Technical
The Skill Soup Move of the Year: Learning Evals Properly
Every AI engineer talks about evals. Almost none of them run proper ones. I committed to making evals the dense ingredient of my skill soup this year because the market is underpriced. Here is what I am learning and the small eval system I have already built to practice the skill publicly.
What Proper Evals Look Like
- A frozen test set that does not change between model runs
- Metrics that correlate with business outcomes, not just accuracy
- Scoring that can be human, model-graded, or both
- CI integration that blocks regressions
- Version tracking so you can compare model X vs model Y on the same inputs
Most teams call their test set an eval set but they keep editing it when the model gets something wrong. That is not an eval. That is a wishlist.
My Starter Eval System
def run_eval(prompt_version: str, test_set: list[dict]):
results = []
for case in test_set:
output = call_model(prompt_version, case['input'])
score = score_output(case['expected'], output)
results.append({'case_id': case['id'], 'score': score})

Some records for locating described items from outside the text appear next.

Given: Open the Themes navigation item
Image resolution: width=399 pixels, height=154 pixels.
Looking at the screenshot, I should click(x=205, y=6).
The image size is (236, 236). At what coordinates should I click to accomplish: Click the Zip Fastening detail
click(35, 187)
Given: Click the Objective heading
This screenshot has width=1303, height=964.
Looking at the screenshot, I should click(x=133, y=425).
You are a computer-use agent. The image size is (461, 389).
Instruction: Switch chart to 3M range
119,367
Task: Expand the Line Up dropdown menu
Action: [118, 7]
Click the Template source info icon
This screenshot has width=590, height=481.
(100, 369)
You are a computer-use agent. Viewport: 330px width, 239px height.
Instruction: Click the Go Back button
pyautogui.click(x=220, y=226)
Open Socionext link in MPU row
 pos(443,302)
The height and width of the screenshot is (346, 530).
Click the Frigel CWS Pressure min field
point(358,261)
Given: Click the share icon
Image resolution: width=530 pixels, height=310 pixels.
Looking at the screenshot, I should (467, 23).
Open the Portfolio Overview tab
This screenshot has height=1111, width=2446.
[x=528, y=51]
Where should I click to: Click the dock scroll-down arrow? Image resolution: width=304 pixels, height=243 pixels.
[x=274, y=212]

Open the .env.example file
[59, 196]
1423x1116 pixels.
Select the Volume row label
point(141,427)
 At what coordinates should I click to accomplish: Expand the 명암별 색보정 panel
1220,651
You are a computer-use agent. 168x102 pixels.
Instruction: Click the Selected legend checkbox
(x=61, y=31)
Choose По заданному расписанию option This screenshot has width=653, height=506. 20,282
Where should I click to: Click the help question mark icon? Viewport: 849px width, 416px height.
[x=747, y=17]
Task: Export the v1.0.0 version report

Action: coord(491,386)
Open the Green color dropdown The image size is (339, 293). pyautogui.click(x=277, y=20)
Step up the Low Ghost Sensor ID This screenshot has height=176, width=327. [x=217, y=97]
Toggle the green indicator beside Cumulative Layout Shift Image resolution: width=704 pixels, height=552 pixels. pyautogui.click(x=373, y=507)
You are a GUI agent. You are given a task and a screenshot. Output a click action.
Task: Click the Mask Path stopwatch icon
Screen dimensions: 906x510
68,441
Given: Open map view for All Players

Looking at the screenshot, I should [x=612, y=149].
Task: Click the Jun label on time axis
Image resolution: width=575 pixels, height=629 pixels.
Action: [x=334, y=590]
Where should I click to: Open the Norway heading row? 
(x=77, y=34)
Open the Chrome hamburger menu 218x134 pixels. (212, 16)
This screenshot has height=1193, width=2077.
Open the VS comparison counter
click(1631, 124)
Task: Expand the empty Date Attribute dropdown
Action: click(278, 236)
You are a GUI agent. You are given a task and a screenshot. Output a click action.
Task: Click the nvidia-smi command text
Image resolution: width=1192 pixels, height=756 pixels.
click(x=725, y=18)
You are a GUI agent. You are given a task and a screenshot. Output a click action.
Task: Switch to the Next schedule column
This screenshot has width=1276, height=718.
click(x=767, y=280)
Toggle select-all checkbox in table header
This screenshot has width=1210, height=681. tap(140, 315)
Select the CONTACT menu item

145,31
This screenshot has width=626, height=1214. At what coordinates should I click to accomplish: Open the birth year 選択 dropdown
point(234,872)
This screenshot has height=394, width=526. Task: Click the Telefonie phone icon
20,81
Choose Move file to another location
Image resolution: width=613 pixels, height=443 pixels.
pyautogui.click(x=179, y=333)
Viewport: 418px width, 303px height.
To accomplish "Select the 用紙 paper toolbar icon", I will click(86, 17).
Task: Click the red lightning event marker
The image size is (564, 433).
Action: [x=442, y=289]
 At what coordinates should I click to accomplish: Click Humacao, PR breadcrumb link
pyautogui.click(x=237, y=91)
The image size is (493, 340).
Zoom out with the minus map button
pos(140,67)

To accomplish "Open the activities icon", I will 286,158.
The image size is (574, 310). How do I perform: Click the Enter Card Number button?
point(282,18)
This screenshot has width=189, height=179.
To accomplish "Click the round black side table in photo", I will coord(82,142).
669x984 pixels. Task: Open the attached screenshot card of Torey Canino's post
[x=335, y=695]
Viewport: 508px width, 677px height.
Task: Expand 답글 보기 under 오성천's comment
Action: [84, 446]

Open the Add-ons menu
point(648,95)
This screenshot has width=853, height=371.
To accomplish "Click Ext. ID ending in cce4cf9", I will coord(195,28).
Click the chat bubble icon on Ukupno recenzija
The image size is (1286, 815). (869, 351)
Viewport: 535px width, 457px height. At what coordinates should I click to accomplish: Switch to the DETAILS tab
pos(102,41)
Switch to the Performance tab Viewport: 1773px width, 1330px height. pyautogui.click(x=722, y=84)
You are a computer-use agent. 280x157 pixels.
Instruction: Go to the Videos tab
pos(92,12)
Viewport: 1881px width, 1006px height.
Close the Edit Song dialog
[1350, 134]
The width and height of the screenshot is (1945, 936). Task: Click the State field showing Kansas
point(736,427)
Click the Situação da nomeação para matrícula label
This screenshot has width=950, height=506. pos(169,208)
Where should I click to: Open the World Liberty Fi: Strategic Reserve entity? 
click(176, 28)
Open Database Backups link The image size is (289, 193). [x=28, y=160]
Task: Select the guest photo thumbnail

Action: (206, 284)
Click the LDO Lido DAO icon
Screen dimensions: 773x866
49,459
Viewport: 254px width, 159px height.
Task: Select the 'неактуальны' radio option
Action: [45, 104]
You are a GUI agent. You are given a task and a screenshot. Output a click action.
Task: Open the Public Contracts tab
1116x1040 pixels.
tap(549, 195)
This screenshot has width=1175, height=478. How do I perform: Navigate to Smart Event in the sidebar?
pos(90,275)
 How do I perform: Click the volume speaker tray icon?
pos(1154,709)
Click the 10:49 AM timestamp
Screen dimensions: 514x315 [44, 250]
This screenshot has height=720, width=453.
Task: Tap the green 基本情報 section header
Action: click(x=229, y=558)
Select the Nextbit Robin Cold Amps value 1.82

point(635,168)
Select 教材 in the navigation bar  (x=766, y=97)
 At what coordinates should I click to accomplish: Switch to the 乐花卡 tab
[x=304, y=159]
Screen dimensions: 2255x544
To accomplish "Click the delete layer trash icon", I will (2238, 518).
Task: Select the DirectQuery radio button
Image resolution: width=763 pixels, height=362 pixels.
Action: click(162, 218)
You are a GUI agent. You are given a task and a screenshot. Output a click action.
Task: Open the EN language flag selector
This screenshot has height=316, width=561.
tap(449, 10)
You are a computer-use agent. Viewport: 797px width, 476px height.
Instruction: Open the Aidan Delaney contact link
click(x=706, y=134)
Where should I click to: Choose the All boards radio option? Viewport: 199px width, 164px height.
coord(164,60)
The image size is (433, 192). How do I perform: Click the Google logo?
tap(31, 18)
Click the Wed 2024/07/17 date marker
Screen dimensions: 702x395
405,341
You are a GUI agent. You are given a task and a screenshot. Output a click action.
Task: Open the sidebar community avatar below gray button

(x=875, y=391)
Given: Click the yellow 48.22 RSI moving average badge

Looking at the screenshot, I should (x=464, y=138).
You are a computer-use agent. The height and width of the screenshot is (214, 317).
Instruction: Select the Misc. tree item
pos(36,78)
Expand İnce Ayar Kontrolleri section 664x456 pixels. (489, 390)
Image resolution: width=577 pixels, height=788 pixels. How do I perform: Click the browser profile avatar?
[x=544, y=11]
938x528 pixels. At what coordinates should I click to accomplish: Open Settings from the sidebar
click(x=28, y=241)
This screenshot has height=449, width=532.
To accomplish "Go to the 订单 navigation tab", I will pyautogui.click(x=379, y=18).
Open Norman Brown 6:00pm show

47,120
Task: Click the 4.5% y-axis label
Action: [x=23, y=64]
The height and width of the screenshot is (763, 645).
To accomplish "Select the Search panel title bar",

return aggregate(results)Simple. Deterministic. Logged to a flat file. The simplicity is the point. A fancier framework does not make the evals better. Good test cases make evals better.
Why It Is Underpriced
Every shop building with AI needs evals and almost none do them well. The ones who charge for it as a service are few. The first consultants to specialize here will capture disproportionate revenue. The gap between demand and supply is larger than in any other AI consulting niche right now.
What I Am Studying
- Academic eval papers for methodology
- Anthropic evals cookbook for practical patterns
- The Promptfoo documentation for tooling
- The OpenAI evals repo for testcase structure ideas
I read one eval paper a week and take notes. The habit is slow but compounds.
The Commitment
Two hours a week. Public notes. One client engagement explicitly scoped to evals by July. That last part forces learning under economic pressure, which is where skills compound fastest. Skills without economic pressure tend to stall at medium.
The Early Signal
Three clients this month asked specifically about eval services. Two years ago nobody asked. The demand is arriving. Supply is not ready yet. That gap is the opportunity.